神戸 | 理学療法士養成校教員 下井ゼミ研究ノート

神戸

昨日も簡単に報告しましたが、先週金曜日から神戸で開催された、IPE教育ウィークのセミナーとワークショップに参加してきました。

主催の神戸大学は、医学部と、医学部保健学科に看護、理学療法、作業療法、検査技術の専攻を持っていて、IPE(専門職間教育)にも力を入れている大学の1つです。千葉大学同様、IPEで現代GPも取得していますし、「IPE教育開発支援センター」という専門組織も作っています。

今回のセミナーでは、世界で最初にIPEを開始したスウェーデンのLinköping(リンシェーピング)大学から招かれた Pelling先生とKalen先生のセミナーと、PBLのワークショップに参加してきましたが、かなり有益な2日間でした。







IPEは国内でも、その重要性の認識は高まっています。来年、岐阜で開催される第45回日本理学療法学術大会の主題口述発表のテーマの1つが「多職種協働に対して役割を発揮するチャレンジ」にもなっているくらいです。
ですが、今回のセミナーなどで、IPEに対する認識の違いを、改めて痛感させられました。

単なる羨望感として、諸外国の取り組みを報告するのは建設的ではないので、個人的には好きではありません。でも、今回のセミナーの講師の両氏が所属するLinköping大学のIPEの取り組みは、IPEの1つのあり方を示すものと思いますので、ご紹介しておきます。

Linköping大学のIPEの大きな特徴は次の3点です。
1) 各学科の最終学期に、2週間にわたって実施される。
2) IPEを実践する病棟(IPTW; Interprofessional training ward)を有し、病棟の勤務シフトに入って、実際の入院患者の治療にあたる。
3) 各専門職の教員がプリセプターとなり、IPW(多職種協働・実践)に関するフィードバックに加えて、専門職としての実習同様、各専門に関するフィードバックも受ける。

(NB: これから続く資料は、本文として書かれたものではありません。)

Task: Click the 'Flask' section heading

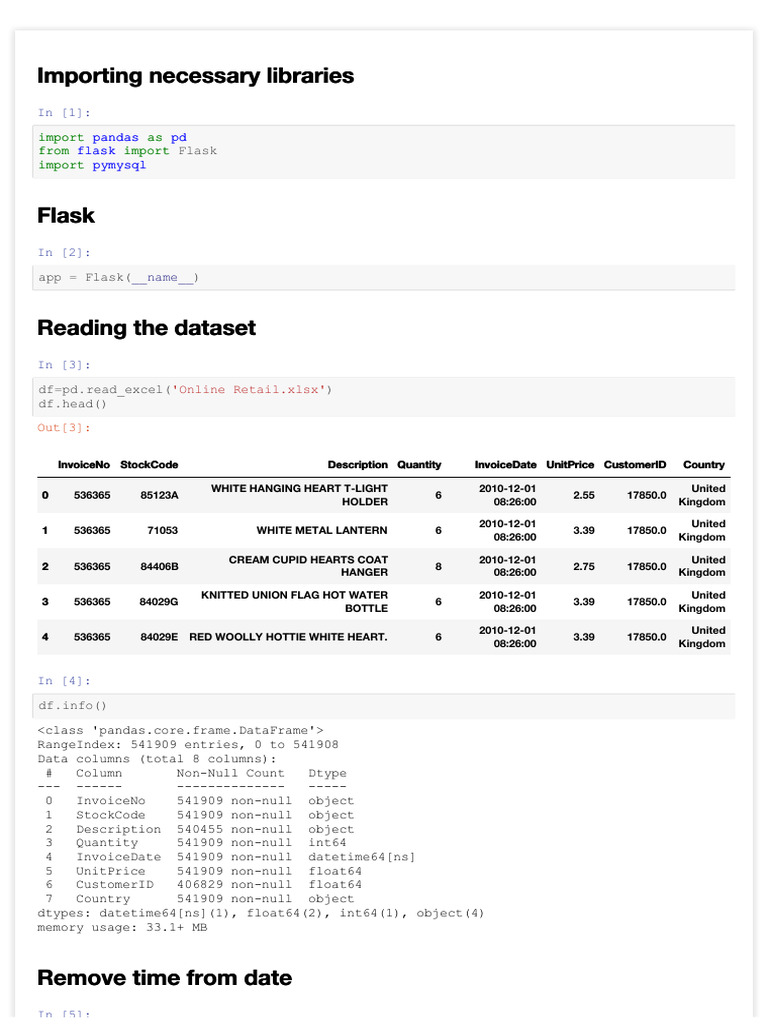Action: tap(66, 215)
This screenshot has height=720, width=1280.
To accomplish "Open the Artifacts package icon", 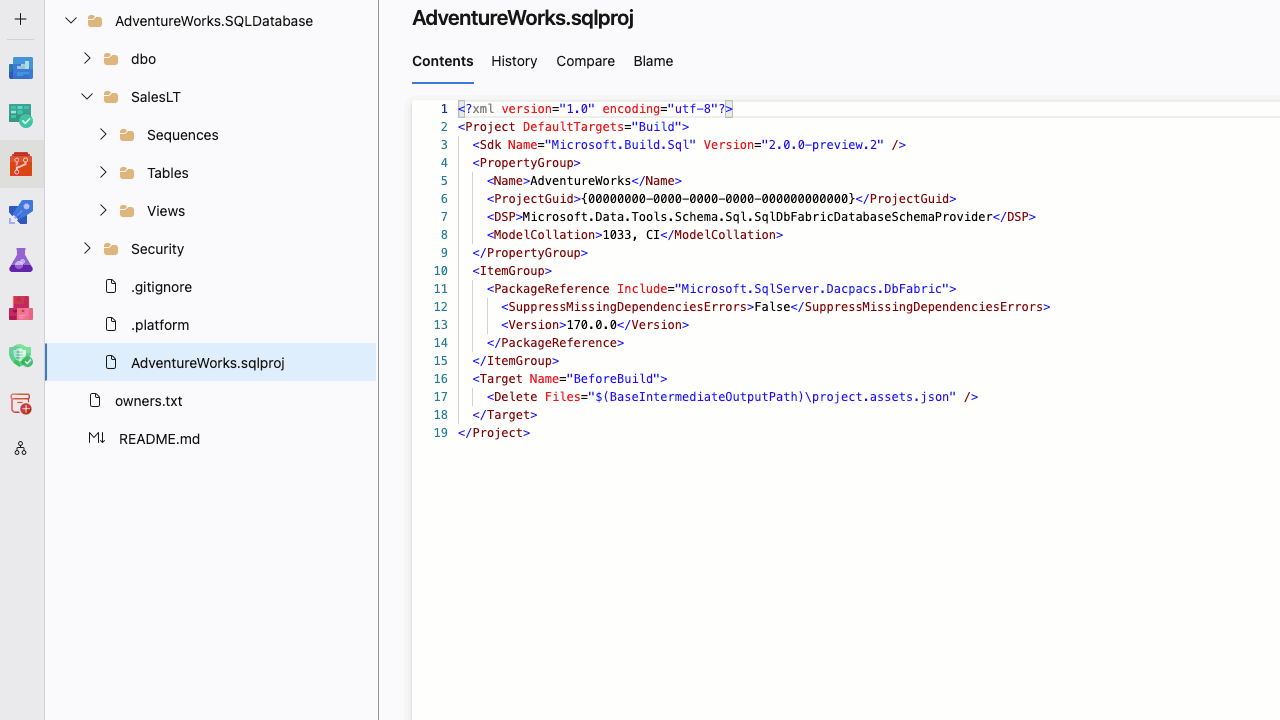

こうしてみると、その取り組み方、我が大学、あるいは日本の大学と比べものになりません。特に各専門の臨床実習と同等の位置付け、重要度が設定されていることに驚きます。

もちろん、Linköping大学の取り組みをそのまま日本の大学に流用することは、単位認定などの制度上の限界があります。しかし同大学の取り組みは、IPE無しに医学教育が成り立たないことを教えてくれるのではないでしょうか。

こうしたセミナーの影響とはいいませんが、来年度より、下井班所属の学部生は、大学のIPE履修は必修となる予定です。